Geoffrey Cain, the author of a forthcoming book on Samsung, said there was growing resistance to dynastic control at large firms, and the emergence of good governance laws and foreign shareholders in recent years made succession less inevitable than before.
“They really rose to influence at a time when companies needed these unifying figures, when they needed wealthy family aristocrats who could run things,” Cain said of the second-generation leaders of the family-run conglomerates, or “chaebol.” “But now, South Korea is just such a different country.”
“I mean, could you imagine if Steve Jobs or Elon Musk or any of these guys were arrested for allegedly bribing the president?” he said.
In South Korea, the arrest and prosecution of business leaders is far from unusual. But what is rare is for a chaebol boss to actually serve out a sentence in jail. Lenient judges, citing risks to the economy, have typically given convicted business leaders suspended sentences, while successive presidents have pardoned them of their crimes.
According to a 2012 analysis by chaebol.com, seven bosses among the top 10 chaebol have been sentenced to prison since 1990, but not one has served time.

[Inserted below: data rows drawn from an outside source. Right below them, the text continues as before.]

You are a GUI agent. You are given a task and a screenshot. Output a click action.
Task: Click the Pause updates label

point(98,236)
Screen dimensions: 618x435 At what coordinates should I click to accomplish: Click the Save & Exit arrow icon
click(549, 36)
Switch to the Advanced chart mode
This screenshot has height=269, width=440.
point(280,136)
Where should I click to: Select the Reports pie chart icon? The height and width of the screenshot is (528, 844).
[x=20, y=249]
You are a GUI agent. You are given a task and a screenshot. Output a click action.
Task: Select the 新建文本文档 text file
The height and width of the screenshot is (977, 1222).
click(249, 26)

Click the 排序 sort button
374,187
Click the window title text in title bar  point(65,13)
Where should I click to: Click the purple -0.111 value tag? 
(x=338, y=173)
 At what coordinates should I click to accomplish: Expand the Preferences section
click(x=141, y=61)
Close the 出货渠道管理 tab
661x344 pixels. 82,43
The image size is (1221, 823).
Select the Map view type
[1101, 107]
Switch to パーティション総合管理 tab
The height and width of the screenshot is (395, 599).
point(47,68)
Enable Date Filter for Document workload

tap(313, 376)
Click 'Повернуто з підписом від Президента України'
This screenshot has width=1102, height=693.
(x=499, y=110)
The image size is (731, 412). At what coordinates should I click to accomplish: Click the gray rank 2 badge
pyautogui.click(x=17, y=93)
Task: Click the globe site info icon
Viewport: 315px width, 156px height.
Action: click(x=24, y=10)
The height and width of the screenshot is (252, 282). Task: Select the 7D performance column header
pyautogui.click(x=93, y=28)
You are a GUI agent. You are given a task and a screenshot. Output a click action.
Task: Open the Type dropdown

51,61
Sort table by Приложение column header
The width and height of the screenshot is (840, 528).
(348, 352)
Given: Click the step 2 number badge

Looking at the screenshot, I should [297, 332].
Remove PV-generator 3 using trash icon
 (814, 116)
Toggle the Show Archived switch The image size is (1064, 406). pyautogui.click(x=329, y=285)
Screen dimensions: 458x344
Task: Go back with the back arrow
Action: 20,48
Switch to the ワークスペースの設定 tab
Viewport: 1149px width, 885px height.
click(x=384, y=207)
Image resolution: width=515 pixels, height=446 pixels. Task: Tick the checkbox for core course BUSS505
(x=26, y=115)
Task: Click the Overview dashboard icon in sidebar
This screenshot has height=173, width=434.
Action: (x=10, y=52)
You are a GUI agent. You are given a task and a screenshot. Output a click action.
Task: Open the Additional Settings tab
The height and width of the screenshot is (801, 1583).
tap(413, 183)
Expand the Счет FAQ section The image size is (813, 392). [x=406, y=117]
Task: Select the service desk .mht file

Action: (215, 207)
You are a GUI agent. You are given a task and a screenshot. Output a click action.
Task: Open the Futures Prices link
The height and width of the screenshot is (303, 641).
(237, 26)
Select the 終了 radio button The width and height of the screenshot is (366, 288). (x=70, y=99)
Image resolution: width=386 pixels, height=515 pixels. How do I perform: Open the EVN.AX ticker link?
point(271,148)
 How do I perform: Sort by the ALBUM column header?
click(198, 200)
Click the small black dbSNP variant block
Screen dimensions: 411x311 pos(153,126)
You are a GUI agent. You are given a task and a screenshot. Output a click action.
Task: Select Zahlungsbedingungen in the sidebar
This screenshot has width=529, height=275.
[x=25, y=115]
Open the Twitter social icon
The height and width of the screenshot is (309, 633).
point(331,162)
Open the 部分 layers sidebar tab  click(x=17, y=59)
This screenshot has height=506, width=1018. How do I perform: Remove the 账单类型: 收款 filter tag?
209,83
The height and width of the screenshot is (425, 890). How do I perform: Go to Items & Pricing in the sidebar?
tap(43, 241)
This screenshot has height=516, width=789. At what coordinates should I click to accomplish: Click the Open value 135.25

Lee’s own father was twice convicted of white collar crimes, including embezzlement and tax evasion, only to receive a presidential pardon on each occasion. The justification for his most recent receipt of clemency, in 2009, was so that he could campaign for the country’s bid to host the 2018 Winter Olympics.
“I think that most Koreans are sick and tired of corruption and the ‘money talks’ attitude of chaebol and the people in power,” said Steven Kim, a policy advisor to Transparency International Korea, which ranks the country 37th on its global Corruption Perceptions Index.
Kim said he hoped the investigation of the country’s most powerful firm would mark a turning point in the country’s response to corporate misdeeds.
“I think now the Korean people have realized that without eliminating corruption, Korea’s economic development or growth has reached its limitation,” he said. “So crisis is also opportunity for Korea.”
Cain said South Korea was currently looking at the “best chance there is” to grasp sweeping reform.
“Basically, every single major figure in the political establishment is being affected by this in some way,” he said. “And this goes way beyond what has happened before.”